The Hill We Climb reads, in part: "We've seen a force that would shatter our nation rather than share it, would destroy our country if it meant delaying democracy. And this effort very nearly succeeded. But while democracy can be periodically delayed, It can never be permanently defeated. In this truth, in this faith, we trust. For while we have our eyes on the future, history has its eyes on us."

Only a few poets have performed at previous US inaugurations. Former US presidents Barack Obama, Bill Clinton and John F. Kennedy are the only presidents who had poems read at their swearing-in ceremonies. 

In 2017, the Los Angeles-based Gorman was the first to be named national youth poet laureate. Now 22, she's also the youngest inaugural poet in US history. She's an award-winning writer and cum laude graduate of Harvard University, who's written for The New York Times and has two upcoming books. 

Gorman also celebrated diversity in her poem: "We, the successors of a country and a time where a skinny Black girl descended from slaves and raised by a single mother can dream of becoming president, only to be reciting for one." 

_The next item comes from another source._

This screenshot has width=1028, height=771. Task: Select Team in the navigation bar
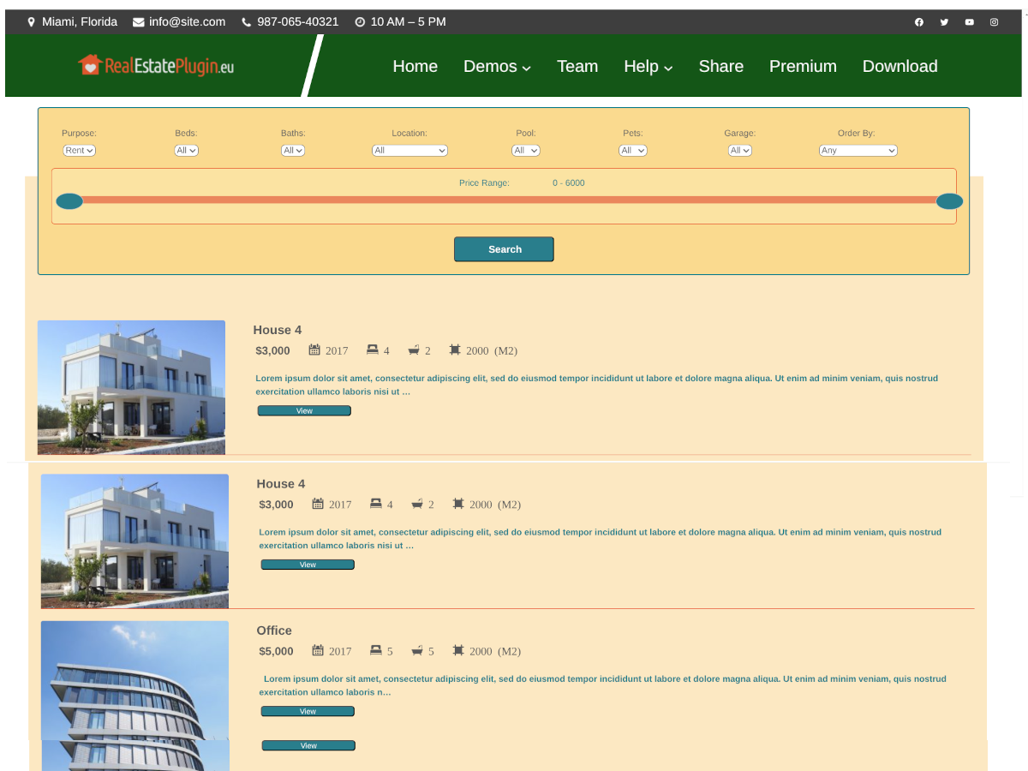click(x=577, y=66)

When writing The Hill We Climb, Gorman says she reviewed speeches by US President Abraham Lincoln, abolitionist Frederick Douglass and civil rights leader Martin Luther King Jr., but also was inspired by poet and civil rights activist Maya Angelou.

Gorman was inspired as well by the Tony Award-winning hip-hop musical Hamilton, a modern retelling of US founding father Alexander Hamilton's journey created by composer, playwright, performer and producer Lin-Manuel Miranda

Miranda himself even tweeted a special message to Gorman: "You were perfect. Perfectly written, perfectly delivered. Every bit of it. Brava!" 

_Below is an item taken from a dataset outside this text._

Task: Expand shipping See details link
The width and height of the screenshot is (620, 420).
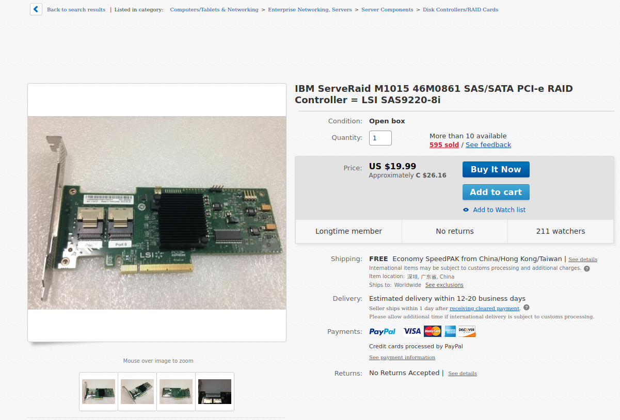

Hamilton has special meaning for Gorman, who overcame a speech impediment by practicing the Hamilton song Aaron Burr, Sir, because it has so many Rs. 

"My favorite thing to practice was the song Aaron Burr, Sir, from Hamilton because it is jam-packed with R's," Gorman told CBS News. "And I said, 'If I can keep up with Leslie in this track, then I am on my way to being able to say this R in a poem.'"

On a more somber note, Gorman revealed in an interview that she was compelled to address in her poem that pro-Trump rioters with weapons and Confederate flags stormed the halls of Congress on Jan. 6. 

"In my poem, I'm not going to in any way gloss over what we've seen over the past few weeks and, dare I say, the past few years," Gorman told The New York Times on Tuesday. "But what I really aspire to do in the poem is to be able to use my words to envision a way in which our country can still come together and can still heal. It's doing that in a way that is not erasing or neglecting the harsh truths I think America needs to reconcile with."

As expected, social media buzzed with reactions to Gorman and her powerful poem. 

Wrote one, "How have I missed listening to poetry from this beautiful human all these years?"